- **EXCERPTED PASSAGE**:
• • • •
Subject: re: dev/audiobell.c proposal
To: Daniel Carosone <dan@geek.com.au>
From: matthew green <mrg@eterna.com.au>
List: tech-kern
Date: 01/13/2004 18:39:47
On Sun, Jan 11, 2004 at 04:02:33PM +1100, matthew green wrote:
> however, IMO, there should not be any code to mix audio in *software*
> in the kernel...
There's already the facility for software rate conversion in the
kernel, that's used by some drivers where the hardware doesn't support
common sample rates. Using software mixing to hide the lack of
hardware mix support seems like a pretty similar case, and arguably
*less* expensive for most uses than rate-adaption. (It also might be
used after N opens on limited hardware, eg eap supports 2 h/w voices).
rate adaption is _way_ more expensive than flipping a sign and/or
changing the size of a sample. simple mixing is even more expensive
than that, and mixing may need both rate adapation _and_ other
adjustments made before the final mixing step... compare dev/auconv.c
to dev/aurateconv.c.
(BTW, eap support of 2 audio devices is ... poor at best. if you
actually use audio1, audio0's input becomes warbled... it may stop
doing it some time after you stop using audio1 - but that irrelevant
to this discussion.)
• • • •
- **SET EXERCISE**:
In the dev/audiobell.c reply above, does each statement agree with the text? Give yes or no for each, with the deciding words quoted exactly. 1. The kernel already has a facility for software rate conversion. 2. Rate adaption costs less than flipping a sign or changing the size of a sample. 3. Using audio1 on eap can make audio0's input warbled.

- **GIVEN ENTRIES**:
• • • •
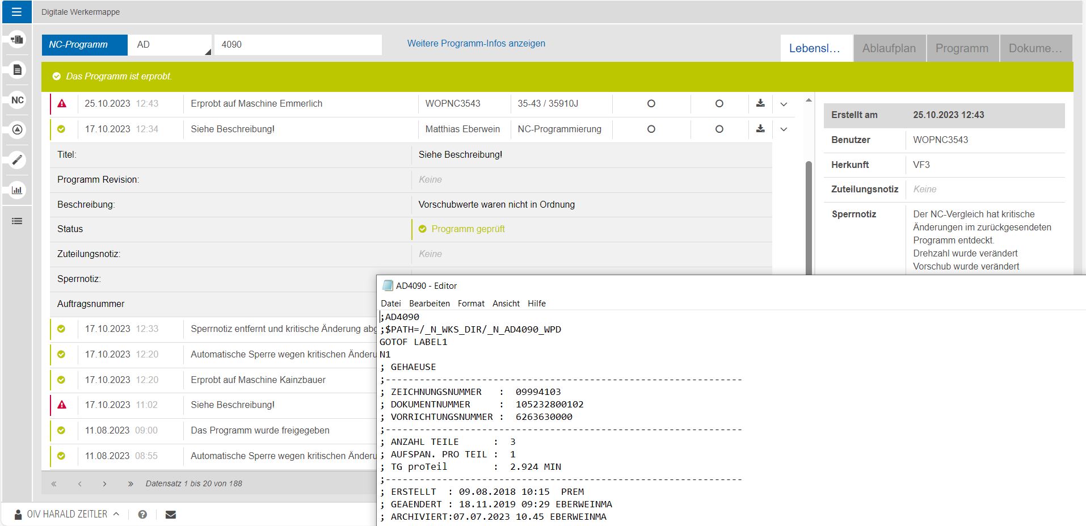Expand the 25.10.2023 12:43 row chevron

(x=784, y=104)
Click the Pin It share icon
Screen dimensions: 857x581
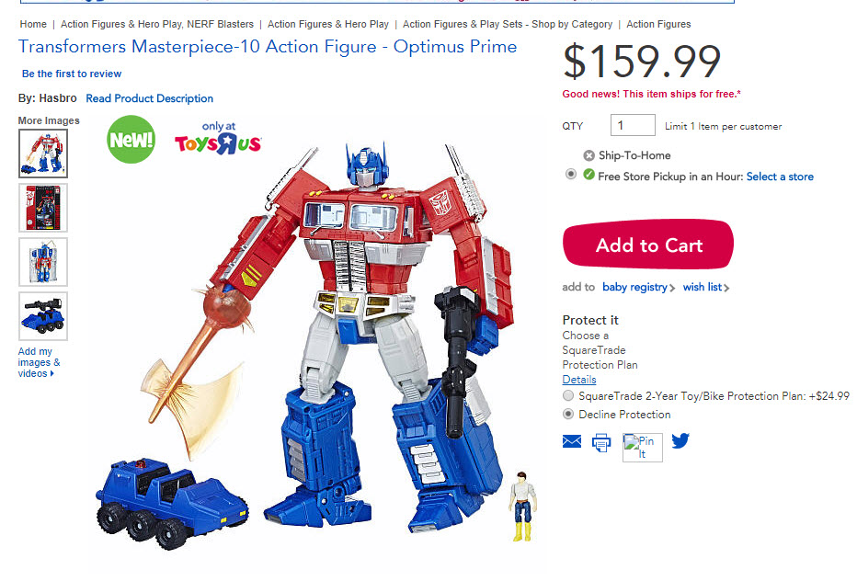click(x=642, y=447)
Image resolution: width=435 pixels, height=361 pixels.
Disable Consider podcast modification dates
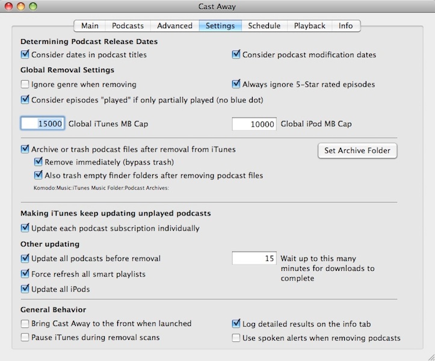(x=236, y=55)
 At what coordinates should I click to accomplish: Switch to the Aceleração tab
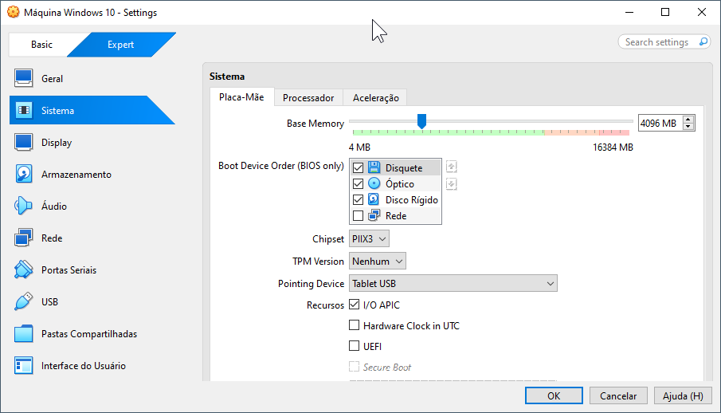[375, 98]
• • • •
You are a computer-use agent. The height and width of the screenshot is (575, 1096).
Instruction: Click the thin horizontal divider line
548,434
• • • •
- **RESULT OF THIS TASK**:
1. Yes: "There's already the facility for software rate conversion in the kernel"
2. No: "rate adaption is _way_ more expensive than flipping a sign and/or changing the size of a sample"
3. Yes: "if you actually use audio1, audio0's input becomes warbled"